**EXERCISE REQUIREMENTS**
Retype, without changes, every line from the line that contains "You are a GUI" through the final line of the records. Exclude pictures.

Saved entries
++++++++++

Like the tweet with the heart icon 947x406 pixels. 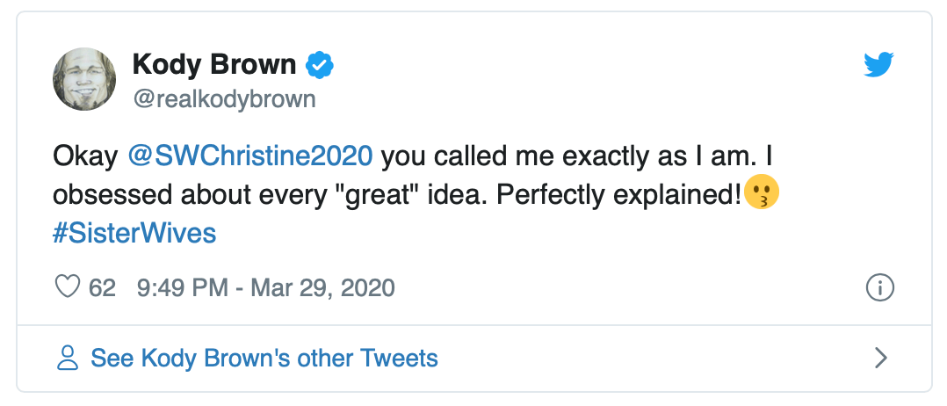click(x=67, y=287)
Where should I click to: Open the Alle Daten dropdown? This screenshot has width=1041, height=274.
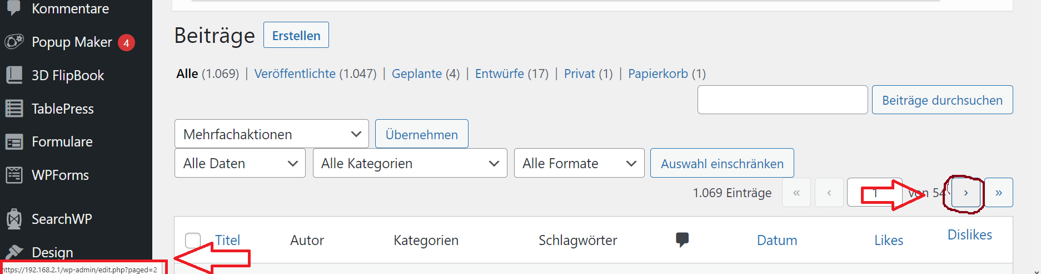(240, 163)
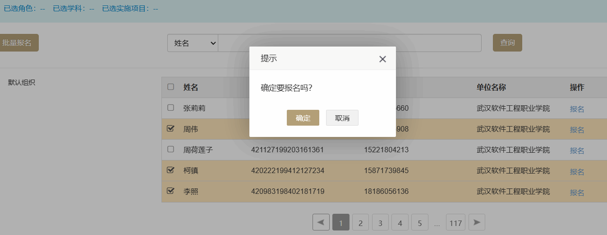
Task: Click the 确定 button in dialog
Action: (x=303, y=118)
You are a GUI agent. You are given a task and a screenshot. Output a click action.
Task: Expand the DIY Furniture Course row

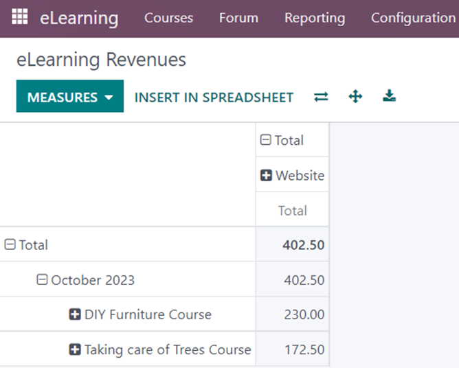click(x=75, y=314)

++++++++++

**ANSWER TO THIS PROBLEM**
You are a GUI agent. You are given a task and a screenshot. Output a click action.
Task: Expand the DIY Furniture Course row

click(x=75, y=314)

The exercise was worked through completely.